# Kubota and Blizzard



## Wallace (Dec 12, 2008)

Just installed this for one of our customers.
It is a 720 Blizzard.


----------



## [email protected] (May 29, 2009)

Thats a great looking set up there


----------



## mercer_me (Sep 13, 2008)

That looks like a pretty nice set up. I think I would have went with a Boss though.


----------



## NitroX5 (Aug 24, 2010)

They are going to love that Kubota! Lots of power and traction to spare. Happy Plowing!


----------



## Wallace (Dec 12, 2008)

mercer_me;1124775 said:


> That looks like a pretty nice set up. I think I would have went with a Boss though.


Why would you have went with the Boss over the Blizzard?


----------



## mercer_me (Sep 13, 2008)

Wallace;1135538 said:


> Why would you have went with the Boss over the Blizzard?

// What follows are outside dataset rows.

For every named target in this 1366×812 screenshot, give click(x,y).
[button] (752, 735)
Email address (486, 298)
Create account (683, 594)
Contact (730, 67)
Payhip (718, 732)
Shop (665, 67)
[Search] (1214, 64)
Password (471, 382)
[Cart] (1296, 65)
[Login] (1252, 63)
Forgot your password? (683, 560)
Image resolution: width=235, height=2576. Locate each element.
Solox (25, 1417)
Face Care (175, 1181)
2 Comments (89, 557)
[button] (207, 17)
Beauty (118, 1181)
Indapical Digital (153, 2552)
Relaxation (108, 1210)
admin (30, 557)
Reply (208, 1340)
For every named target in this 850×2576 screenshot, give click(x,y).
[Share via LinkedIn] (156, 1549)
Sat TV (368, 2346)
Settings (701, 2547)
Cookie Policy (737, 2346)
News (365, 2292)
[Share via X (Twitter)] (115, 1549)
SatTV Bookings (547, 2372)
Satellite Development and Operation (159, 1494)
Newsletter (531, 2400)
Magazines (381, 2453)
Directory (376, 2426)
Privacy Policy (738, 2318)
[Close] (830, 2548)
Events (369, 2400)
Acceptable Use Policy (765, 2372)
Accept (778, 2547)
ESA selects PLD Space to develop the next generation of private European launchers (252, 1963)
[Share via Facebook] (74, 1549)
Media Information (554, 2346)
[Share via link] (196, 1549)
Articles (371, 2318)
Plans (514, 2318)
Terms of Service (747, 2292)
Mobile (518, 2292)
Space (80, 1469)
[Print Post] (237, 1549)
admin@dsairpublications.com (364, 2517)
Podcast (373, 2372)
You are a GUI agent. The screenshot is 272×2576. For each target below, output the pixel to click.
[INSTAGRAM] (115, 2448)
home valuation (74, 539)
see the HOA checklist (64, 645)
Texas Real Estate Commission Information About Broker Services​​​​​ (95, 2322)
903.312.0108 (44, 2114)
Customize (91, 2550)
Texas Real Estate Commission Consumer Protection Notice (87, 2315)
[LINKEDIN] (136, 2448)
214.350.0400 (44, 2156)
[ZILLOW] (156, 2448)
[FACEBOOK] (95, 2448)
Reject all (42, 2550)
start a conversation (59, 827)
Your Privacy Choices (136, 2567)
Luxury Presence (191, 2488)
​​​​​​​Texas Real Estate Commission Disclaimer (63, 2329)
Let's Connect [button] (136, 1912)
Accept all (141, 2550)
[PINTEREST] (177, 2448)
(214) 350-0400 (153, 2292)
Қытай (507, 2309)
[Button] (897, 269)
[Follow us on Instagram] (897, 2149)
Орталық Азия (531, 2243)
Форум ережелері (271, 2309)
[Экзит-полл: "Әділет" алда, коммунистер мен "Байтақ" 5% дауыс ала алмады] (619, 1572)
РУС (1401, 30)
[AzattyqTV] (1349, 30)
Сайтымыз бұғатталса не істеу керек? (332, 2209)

The Boss looks like it gos up higher. I know Boss makes a good plow and I heard of quite a few people having problems with Blizzard. I also like the Smart Hitch 2 better than the Power Hitch.


----------



## Wallace (Dec 12, 2008)

Well considering this is a 7'2" plow with no counter weight and we still got 9" at the lowest part, which is the shoe. I think that is pretty close to being the best.
The customer had the factory Kubota plow on it last year and tore it up.
He told me he was looking at the Boss but liked that Blizzard was a fully welded plow. That was his reason for the purchase.


----------